Desde fuera, mi esfuerzo podría haber parecido quijotesco: Un soñador empedernido convencido de que la ciencia era el camino para construir un Paraguay mejor. Pero con el tiempo, esa visión dejó de ser una utopía y logramos iniciar los primeros posgrados científicos en computación, primero a nivel de maestría y luego de doctorado.

Los proyectos de investigación se sucedieron incluyendo diversas áreas como Algoritmos Evolutivos y Bioinspirados, Optimización, Aplicaciones industriales y a diversas áreas de la ingeniería.

Hoy, muchos de esos jóvenes que me acompañaron en esos primeros años lideran grupos de investigación en las principales universidades del país, ocupan cargos de relevancia nacional o se encuentran trabajando en Estados Unidos, Europa o Australia.

Cuando estos ex alumnos regresan al país y me visitan con algún recuerdito, siento que mi vida tiene un verdadero sentido y considero su éxito como una riqueza invaluable.

Las mujeres que marcaron su vida. Nada de esto hubiera sido posible sin dos mujeres excepcionales. Mi madre, cerca de cumplir los 89 años y dotada de una inteligencia emocional incomparable, y mi esposa, quien sabiamente me acompañó y en momentos de decisión me ayudó con sus pragmáticos consejos, como cuando me sugirió dar menos horas de clases para dedicar más tiempo a investigar y realizar actividades profesionales.

Fue ella quien me impulsó a elegir la felicidad que nos da seguir el llamado de la vocación por encima de cualquier aparente seguridad material. Recuerdo como hoy cuando me dijo que prefería compartir su vida con alguien feliz, realizado, aunque nos tocara dormir en una plaza, antes que con un hombre acomodado, pero infeliz.
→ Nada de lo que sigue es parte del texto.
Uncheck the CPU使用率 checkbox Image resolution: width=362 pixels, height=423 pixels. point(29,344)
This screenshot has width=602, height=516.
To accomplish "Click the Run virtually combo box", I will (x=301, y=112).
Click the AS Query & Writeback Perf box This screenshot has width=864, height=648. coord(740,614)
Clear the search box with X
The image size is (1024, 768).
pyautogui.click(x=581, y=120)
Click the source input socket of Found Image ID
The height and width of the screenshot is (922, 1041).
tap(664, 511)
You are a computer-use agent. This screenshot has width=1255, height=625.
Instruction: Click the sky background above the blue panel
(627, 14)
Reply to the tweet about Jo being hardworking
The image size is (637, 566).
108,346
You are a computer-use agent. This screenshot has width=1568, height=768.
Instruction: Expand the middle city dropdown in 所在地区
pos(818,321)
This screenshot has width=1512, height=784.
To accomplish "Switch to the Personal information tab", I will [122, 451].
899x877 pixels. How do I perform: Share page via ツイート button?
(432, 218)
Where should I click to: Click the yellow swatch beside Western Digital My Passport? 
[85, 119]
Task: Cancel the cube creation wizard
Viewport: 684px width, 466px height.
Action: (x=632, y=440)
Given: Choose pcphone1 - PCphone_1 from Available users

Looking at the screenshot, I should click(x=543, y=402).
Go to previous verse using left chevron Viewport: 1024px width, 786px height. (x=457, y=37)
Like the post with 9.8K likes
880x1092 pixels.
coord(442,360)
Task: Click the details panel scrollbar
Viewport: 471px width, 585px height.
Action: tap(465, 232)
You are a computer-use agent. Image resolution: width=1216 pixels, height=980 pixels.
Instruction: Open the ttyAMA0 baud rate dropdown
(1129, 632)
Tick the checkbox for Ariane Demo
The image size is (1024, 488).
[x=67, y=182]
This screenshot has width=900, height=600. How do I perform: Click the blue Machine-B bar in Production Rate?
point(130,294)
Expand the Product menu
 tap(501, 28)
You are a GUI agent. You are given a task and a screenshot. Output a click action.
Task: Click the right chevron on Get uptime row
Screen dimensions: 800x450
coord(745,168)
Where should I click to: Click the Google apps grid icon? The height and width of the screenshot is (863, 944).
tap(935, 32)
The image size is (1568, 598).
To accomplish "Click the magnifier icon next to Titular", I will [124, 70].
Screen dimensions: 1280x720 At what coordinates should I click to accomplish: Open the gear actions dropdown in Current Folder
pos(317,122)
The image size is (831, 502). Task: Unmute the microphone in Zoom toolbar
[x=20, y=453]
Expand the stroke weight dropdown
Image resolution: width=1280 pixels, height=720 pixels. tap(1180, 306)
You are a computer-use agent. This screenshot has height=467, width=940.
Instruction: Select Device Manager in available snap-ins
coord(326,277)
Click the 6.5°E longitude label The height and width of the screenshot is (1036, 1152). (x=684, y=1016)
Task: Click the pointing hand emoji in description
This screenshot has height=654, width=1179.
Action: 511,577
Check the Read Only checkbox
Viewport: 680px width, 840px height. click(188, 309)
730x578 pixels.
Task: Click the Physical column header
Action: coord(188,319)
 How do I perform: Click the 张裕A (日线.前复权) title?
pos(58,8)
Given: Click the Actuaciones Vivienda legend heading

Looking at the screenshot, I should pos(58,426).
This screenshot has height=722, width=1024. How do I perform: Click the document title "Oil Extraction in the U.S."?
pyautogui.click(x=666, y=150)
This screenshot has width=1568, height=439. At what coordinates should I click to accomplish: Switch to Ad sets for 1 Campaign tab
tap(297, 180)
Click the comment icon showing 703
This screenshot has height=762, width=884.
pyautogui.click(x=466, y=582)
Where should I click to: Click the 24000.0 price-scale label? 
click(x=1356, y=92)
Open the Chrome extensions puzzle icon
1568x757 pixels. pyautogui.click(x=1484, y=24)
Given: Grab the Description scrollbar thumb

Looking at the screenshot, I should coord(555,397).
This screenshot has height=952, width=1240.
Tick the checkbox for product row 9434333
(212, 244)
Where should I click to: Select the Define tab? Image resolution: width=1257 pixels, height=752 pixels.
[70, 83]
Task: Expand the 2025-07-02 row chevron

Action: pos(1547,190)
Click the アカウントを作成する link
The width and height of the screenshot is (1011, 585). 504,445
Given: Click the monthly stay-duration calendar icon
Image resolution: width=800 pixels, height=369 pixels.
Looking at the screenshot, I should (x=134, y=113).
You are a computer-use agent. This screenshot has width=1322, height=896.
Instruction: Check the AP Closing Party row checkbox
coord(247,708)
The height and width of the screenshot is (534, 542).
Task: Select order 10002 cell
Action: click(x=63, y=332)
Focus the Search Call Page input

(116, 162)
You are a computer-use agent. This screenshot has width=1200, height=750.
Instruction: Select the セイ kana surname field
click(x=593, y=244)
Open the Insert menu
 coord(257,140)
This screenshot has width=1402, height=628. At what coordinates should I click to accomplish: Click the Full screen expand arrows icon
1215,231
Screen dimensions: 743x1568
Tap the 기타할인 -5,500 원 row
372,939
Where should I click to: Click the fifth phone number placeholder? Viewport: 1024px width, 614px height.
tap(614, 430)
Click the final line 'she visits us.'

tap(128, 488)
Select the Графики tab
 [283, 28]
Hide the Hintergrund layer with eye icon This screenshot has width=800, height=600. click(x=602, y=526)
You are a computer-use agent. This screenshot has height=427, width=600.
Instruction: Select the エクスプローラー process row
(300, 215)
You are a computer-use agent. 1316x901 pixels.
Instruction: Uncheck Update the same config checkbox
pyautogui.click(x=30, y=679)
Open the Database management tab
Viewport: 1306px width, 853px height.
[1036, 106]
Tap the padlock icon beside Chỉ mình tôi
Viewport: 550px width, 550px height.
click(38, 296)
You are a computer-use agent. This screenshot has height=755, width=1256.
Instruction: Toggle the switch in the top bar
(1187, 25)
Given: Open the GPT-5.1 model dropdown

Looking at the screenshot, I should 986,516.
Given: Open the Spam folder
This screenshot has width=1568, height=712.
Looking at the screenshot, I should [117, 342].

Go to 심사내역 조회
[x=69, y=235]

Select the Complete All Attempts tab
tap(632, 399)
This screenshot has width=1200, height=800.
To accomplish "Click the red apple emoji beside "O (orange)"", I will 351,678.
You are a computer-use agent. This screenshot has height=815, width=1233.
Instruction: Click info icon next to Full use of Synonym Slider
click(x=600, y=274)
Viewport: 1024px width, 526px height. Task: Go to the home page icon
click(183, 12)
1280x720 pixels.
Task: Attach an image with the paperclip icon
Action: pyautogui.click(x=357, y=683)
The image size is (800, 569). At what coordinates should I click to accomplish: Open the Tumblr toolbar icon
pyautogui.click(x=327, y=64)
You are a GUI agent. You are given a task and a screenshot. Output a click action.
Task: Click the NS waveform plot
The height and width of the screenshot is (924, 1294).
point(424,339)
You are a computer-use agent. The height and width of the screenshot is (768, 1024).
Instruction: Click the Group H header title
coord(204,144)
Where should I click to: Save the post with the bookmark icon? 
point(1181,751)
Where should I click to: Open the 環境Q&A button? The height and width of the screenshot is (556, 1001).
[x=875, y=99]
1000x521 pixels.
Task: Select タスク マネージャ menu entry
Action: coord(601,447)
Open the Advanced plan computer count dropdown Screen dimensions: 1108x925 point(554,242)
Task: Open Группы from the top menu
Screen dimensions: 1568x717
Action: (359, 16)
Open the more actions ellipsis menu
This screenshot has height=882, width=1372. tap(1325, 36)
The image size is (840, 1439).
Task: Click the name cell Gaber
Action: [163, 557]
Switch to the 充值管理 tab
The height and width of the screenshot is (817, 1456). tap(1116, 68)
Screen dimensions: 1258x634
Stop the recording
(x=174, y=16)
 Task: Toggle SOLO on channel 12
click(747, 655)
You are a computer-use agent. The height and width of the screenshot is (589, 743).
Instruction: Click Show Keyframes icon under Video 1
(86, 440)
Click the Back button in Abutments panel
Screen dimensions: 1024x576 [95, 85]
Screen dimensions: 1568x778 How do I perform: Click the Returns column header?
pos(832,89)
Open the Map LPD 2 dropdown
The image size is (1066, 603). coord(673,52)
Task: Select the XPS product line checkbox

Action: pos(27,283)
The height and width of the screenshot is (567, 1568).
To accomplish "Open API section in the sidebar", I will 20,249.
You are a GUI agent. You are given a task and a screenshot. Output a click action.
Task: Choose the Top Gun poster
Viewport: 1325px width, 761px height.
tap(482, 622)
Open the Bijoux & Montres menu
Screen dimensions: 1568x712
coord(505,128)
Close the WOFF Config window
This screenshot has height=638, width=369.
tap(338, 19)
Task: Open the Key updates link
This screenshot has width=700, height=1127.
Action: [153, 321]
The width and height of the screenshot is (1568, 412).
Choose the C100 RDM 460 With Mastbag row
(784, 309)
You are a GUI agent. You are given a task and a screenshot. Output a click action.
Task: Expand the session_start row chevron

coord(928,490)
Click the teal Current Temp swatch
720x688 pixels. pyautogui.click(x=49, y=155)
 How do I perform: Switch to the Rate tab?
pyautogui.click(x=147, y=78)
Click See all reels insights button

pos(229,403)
Sin ellas, no lo hubiera logrado.

Hoy, un joven paraguayo con vocación por la ciencia dispone de recursos que no teníamos en esos años: Un sistema Nacional de Investigadores (SISNI), becas, financiamiento para publicar y programas diseñados para llevar el conocimiento académico al sector industrial, además de poder financiar diversos proyectos de investigación y apoyo para estancias científicas en el exterior. En mis años de estudiante, la única opción para formarse como científico era dejarlo todo e irse al extranjero, pagar el precio del desarraigo.

Los que más contribuyeron en mi desarrollo como científico son quienes, desde el respeto, me plantean nuevas formas de abordar los problemas, aunque eso significara desafiar mis ideas iniciales.

  • “Esa habilidad de aprender y crecer en el disenso es, en mi opinión, la joya más valiosa que he cosechado en toda una vida dedicada a la ciencia, ya que no es dogmática”.